Exercise tasks -
• 1. Reproduce the part of the Bloody Sunday passage that opens with the words containing "Mr Harvey said that the Government" and closes with "to Bloody Sunday.", substituting "relatives" for "families" throughout.
• 2. Pick up the Bloody Sunday passage after its last sentence and keep writing it.

Reading passage -
= Beginning of Section =

Mr Harvey said that this document proves that the Widgery Report was seriously tainted and tainted in a way that was known to those involved in the Inquiry. Lord Widgery had claimed that any conspiracy would have been revealed when the lawyers representing the families cross-examined witnesses. However the lawyers for the families never had access to the documents which showed the inconsistencies in the Army's evidence. In other words they did not have the material which would have enabled them to investigate any cover-up.

2.1.10 Conclusions on the Widgery Tribunal

The Widgery Tribunal was a screen designed to vindicate the Army. Mr Harvey said that the truth is that soldiers of 1 Para had opened fire on unarmed people, most of whom were in flight. 1 Para did this because of failures; misjudgements and wholly unacceptable policies made at the highest level both politically and militarily. When the consequences of the day became known to the MoD and the Government, they launched a cover-up in the name of a public, impartial investigation.

Mr Harvey said that the Government had indicated to the families in 1974 and 1992 that the deceased should be regarded as innocent. He said that the Government was happy enough to state that in 1972 - they were not, however, prepared to say that there was culpability for the deaths.

2.2 POLITICAL AND MILITARY BACKGROUND

Mr Harvey examined government and military documents to show the political and military background to Bloody Sunday.

2.2.1 The situation in Derry

Colonel Wilford has frequently said that the tragedy of Bloody Sunday occurred because the people of Derry did not understand a Belfast regiment. Mr Harvey said that in fact the reverse was true; it was the failure of those politically in command to understand Derry that led to the massacre.

Derry was a community apart. From the very beginning of the existence of Northern Ireland it saw its future within the island of Ireland. In 1922 the city was gerrymandered to convert the nationalist majority into an artificial minority. In 1934 when it appeared that the council was about to pass into nationalist hands once more, the boundaries were gerrymandered again.

= End of Section =

The data -
= Beginning of Section =

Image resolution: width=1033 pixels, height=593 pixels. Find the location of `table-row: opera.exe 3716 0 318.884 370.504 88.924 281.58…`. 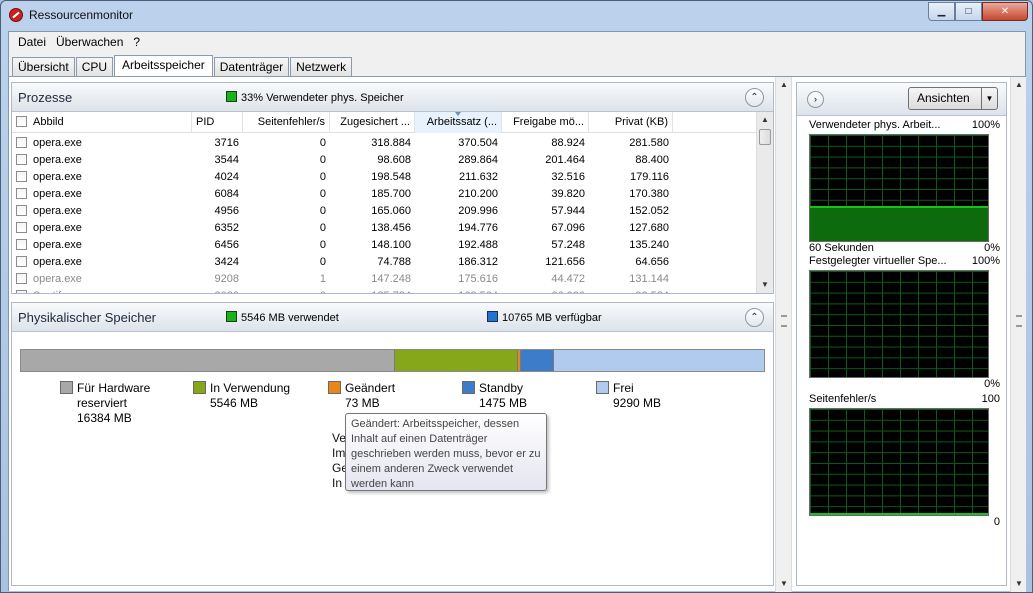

= End of Section =

Task-by-task answers -
• 1.
Mr Harvey said that the Government had indicated to the relatives in 1974 and 1992 that the deceased should be regarded as innocent. He said that the Government was happy enough to state that in 1972 - they were not, however, prepared to say that there was culpability for the deaths.

2.2 POLITICAL AND MILITARY BACKGROUND

Mr Harvey examined government and military documents to show the political and military background to Bloody Sunday.

• 2.
Inward investment was discouraged because Derry was seen to present difficult political problems. The local unionist MP, Teddy Jones persuaded the Government not to send jobs to Derry because if they did it would lead to an improvement of the standards of the nationalists which in turn would lead to a difficulty maintaining unionist control of the city. The council was run by unionists who controlled employment and housing through political appointments. In 1965 the Lockwood Committee decided to site the new university of Ulster at Coleraine rather than Derry even though it was the second city of Ulster, denying Derry's citizens the employment and educational opportunities that would accompany the university.

Mr Harvey said that it was the inability of unionism to come to terms with the demands of the civil rights movement (to votes, jobs, education and housing) that sparked off a considerable part of the Troubles.

2.2.2 From 1969 to 1971

In May 1969 unionism was going through a crisis. Captain O'Neill's attempt at economic modernisation was met by a right wing to whom nothing was acceptable and who could not and did not wish to come up with a plan which would be acceptable to anyone other than themselves.

There were three Prime Ministers of Northern Ireland within a year. No go areas were established in late August 1969. The nationalist community was herded together in a ghetto into the Bogside, the Brandywell and the Creggan. Captain O'Neill was replaced by James Chichester-Clarke who was replaced by Brian Faulkner. Brian Faulkner's plan to involve all parties in a parliamentary committee system at Stormont came to nothing.

In Derry events changed in 1971 when the Army shot dead Seamus Cusack and Desmond Beatty. On 9th August Brian Faulkner introduced internment and within three days, 22 people had been killed in the worse violence since 1969. From August to December the violence continued to escalate.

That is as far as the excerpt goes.